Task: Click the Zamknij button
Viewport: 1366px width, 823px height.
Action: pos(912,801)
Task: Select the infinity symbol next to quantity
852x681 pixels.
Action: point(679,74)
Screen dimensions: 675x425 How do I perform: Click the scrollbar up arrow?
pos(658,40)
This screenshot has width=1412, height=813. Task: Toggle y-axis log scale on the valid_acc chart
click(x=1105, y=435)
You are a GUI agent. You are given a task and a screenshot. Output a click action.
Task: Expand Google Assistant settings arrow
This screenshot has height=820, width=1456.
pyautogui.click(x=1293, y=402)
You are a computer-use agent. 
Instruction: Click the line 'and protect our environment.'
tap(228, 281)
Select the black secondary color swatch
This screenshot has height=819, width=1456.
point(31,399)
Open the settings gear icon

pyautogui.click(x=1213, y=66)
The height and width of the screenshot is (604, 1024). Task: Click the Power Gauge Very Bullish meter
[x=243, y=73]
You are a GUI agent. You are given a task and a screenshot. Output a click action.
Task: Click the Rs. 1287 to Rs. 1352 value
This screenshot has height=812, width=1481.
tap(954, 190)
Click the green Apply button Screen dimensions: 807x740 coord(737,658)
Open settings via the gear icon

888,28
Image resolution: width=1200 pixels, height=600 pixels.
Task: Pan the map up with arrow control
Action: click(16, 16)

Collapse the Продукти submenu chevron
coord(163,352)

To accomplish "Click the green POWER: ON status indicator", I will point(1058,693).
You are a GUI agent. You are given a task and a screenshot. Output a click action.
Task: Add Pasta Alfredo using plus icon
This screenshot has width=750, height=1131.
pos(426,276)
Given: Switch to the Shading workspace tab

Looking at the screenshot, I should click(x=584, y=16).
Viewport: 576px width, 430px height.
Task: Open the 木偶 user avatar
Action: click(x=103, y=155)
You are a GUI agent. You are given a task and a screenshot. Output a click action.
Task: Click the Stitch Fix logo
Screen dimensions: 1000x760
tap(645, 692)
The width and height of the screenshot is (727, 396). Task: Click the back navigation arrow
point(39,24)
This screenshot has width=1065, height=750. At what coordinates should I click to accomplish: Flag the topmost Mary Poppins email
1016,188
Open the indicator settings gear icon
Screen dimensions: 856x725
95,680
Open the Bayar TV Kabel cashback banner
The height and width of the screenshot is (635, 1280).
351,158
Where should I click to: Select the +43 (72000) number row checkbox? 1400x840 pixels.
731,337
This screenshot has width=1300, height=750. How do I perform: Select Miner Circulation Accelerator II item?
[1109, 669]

#### Your instructions:
Using the entries, return every line where the word "button" can be found.

#### Result for this exercise:
Task: Click the Zamknij button
Click the green Apply button Screen dimensions: 807x740 coord(737,658)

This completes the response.